Burnett’s point is that in every brand, there is a single factor that separates it from all other brands. And, if there isn’t, then it won’t be on the market for very long. Good advertising teams know how to bring that inherent drama to life. They are like sculptures who can bring a masterpiece out of a solid piece of stone, as if that figure was inside the stone all along. Unfortunately, many ad campaigns try to artificially manufacture this inherent drama, leaving the audience with superficial, forced feeling about a about a brand rather than what naturally should occur.

TalentZoo.com writer Kaitlin T. Gallucci has written the past few weeks on what she calls "lazy marketing" when it comes to developing creative for brands. "When brand messages can apply to almost any brand in a given industry, rather than focusing on individual differentiators or unique selling propositions, the messages become unclear, unremarkable, and unconvincing," she writes.
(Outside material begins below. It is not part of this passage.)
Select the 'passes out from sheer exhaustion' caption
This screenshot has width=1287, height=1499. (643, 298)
Gallucci highlights a significant problem with today’s marketing: a lack of differentiation. Without differentiation, products in a category blend together and lose their unique identity. A part of the problem has to do with an overabundance of products in a single category, but a larger portion of the responsibility falls on the shoulders of creative teams who are substituting "advertising tricks" for true brand development. The ads they develop are certainly creative, sometimes funny, and usually good for getting attention. Their fatal flaw is that they’re all show and no substance. So, while they may get the audience attention, they do nothing to sell the brand.

Attention is important, without question. And many of the techniques used to get attention are certainly with merit. The problem emerges when tricks are the sole technique used, and the "inherent drama" of the brand is completely ignored. It’s much easier to get attention than to sell a brand. But, advertising is not simply about getting the most attention. It’s about selling the most product. "Sheer visibility is important with today’s rising advertising costs; if you don’t get noticed, you don’t have anything," says Burnett. "But the art is in getting noticed naturally without screaming or without tricks…"
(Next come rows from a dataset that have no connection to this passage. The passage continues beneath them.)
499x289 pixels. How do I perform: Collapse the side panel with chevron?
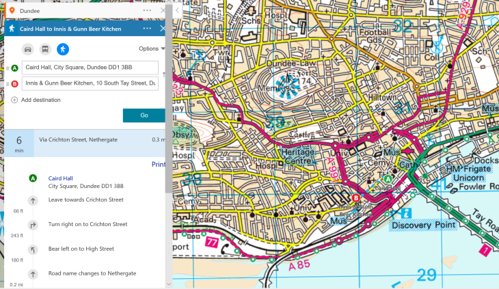178,11
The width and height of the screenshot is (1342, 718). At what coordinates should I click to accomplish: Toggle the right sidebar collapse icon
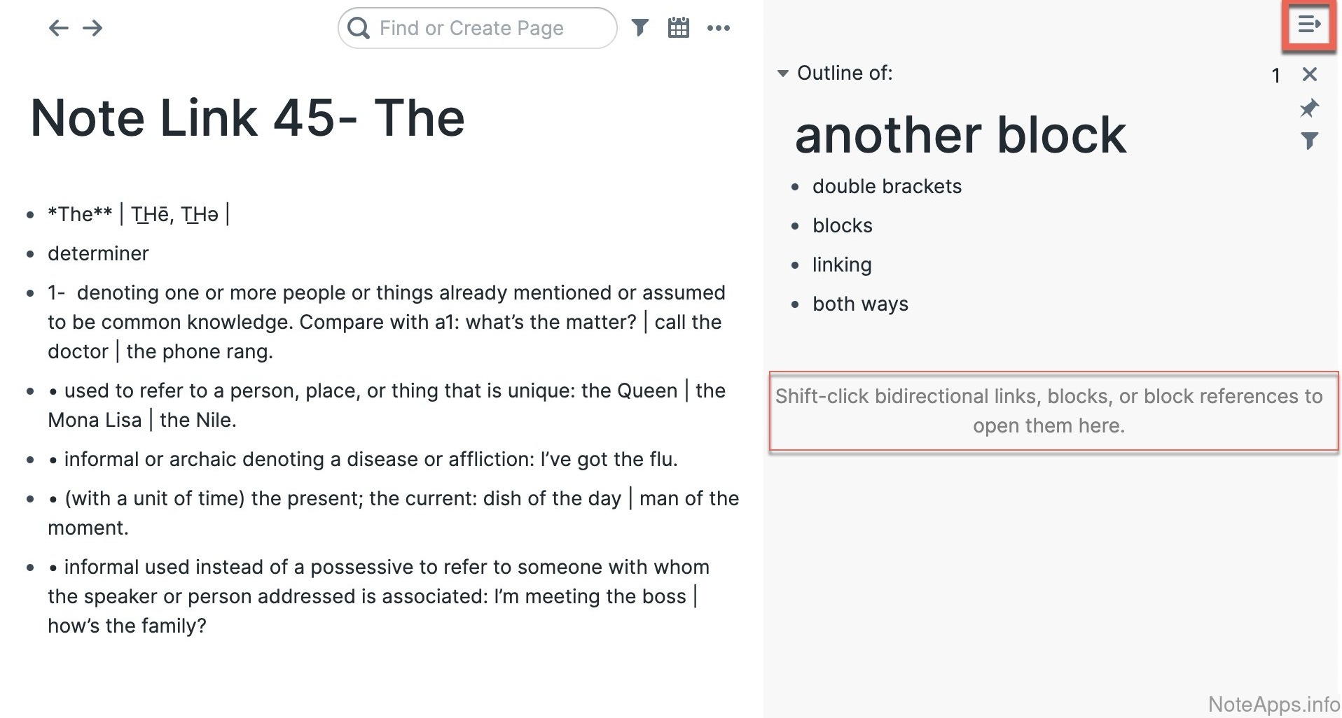pyautogui.click(x=1308, y=26)
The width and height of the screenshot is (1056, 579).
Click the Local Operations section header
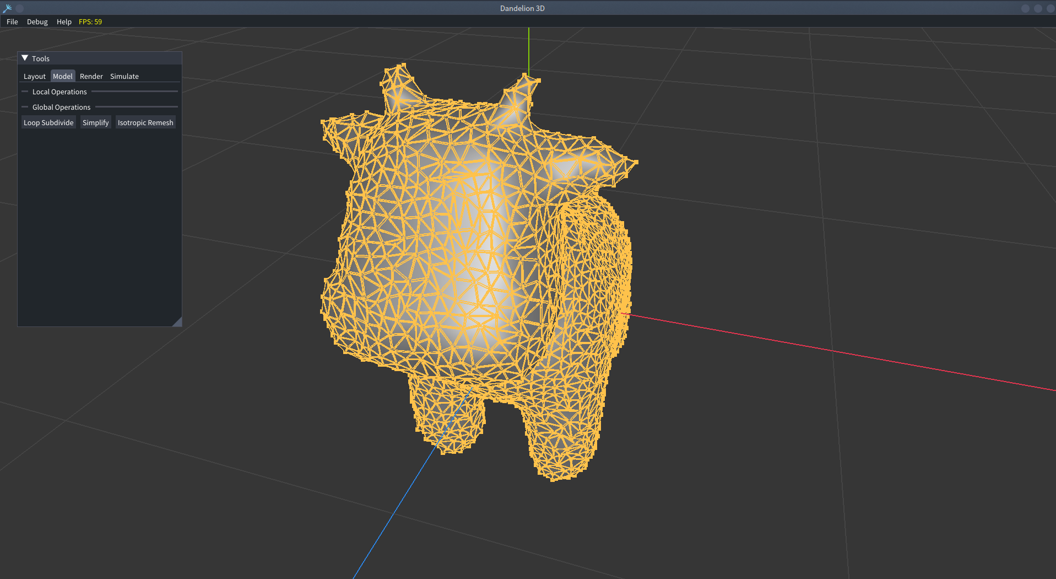tap(59, 92)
Many on creative teams will say today’s consumers are too difficult to reach without these tricks. And, if you want to get their attention, you have to use humor, or flashy graphics, or other advertising "tricks." This is a cop-out. Consumers are flooded with more advertisements now than they were during Leo Burnett’s time, but it is no excuse for bad advertising. It simply means working harder to find the brand differentiation — this inherent drama — and bringing it to life.